Scan the entries for the word "computer", and copy every line where it appears.
START RECORDS PROVIDED
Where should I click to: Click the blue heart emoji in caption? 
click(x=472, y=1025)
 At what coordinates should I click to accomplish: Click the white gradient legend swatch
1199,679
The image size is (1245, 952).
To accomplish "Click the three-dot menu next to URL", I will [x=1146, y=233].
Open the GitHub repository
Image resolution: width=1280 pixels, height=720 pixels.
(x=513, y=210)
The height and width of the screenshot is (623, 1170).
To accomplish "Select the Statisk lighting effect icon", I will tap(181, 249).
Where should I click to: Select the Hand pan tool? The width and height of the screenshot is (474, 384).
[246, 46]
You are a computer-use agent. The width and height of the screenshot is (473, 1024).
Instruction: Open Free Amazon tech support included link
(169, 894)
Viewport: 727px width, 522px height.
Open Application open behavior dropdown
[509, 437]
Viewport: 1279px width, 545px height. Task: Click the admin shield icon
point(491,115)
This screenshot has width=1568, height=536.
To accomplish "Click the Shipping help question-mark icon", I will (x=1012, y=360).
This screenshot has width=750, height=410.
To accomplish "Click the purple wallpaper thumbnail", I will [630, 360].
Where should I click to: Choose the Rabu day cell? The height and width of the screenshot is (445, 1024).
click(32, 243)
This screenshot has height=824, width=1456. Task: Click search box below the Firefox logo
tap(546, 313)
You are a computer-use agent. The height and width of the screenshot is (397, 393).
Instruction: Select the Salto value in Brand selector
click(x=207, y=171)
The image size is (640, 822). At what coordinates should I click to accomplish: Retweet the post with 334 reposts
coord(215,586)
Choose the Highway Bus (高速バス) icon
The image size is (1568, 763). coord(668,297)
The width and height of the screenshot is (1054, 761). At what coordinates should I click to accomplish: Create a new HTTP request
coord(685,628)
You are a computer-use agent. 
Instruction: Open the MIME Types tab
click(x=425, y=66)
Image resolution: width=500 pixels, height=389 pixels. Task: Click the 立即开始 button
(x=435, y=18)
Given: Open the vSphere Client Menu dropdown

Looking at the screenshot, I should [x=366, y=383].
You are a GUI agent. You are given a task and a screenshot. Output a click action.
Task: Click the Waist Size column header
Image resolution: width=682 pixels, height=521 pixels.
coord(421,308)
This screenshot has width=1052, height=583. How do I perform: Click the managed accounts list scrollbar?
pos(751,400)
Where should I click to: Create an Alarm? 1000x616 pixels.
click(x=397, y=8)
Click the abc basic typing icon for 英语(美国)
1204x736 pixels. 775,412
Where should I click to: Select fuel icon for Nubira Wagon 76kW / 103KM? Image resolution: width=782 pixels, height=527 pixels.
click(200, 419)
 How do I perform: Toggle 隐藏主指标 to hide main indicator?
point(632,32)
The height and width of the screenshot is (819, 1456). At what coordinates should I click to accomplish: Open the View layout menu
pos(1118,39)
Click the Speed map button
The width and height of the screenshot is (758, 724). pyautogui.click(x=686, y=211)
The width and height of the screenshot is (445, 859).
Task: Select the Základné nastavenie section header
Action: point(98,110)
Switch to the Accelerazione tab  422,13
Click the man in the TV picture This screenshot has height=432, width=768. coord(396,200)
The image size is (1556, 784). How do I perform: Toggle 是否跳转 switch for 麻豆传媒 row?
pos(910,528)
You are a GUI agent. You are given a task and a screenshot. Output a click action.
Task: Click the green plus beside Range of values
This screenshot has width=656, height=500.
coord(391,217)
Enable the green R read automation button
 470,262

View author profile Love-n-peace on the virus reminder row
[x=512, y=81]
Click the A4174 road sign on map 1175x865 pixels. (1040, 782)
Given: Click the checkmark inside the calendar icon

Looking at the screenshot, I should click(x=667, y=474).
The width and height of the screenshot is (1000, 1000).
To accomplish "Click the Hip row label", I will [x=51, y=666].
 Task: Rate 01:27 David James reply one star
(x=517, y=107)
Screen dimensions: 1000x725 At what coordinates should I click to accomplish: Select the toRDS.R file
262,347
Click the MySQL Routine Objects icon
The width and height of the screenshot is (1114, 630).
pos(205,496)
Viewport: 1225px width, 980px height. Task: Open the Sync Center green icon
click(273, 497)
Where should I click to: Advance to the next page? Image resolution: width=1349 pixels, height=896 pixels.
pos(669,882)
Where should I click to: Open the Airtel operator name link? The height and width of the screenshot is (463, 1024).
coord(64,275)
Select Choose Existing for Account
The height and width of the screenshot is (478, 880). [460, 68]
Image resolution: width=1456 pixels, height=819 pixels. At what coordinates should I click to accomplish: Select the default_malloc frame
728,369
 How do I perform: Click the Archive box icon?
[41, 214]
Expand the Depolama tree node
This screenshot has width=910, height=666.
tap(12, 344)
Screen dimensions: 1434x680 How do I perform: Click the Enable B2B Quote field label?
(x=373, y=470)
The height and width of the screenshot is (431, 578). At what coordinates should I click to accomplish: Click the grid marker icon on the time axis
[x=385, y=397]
END RECORDS PROVIDED
> _ANSWER TO THIS EXERCISE_
You are a computer-use agent. The width and height of the screenshot is (473, 1024).
You are a computer-use agent. The height and width of the screenshot is (397, 393).
You are a computer-use agent. 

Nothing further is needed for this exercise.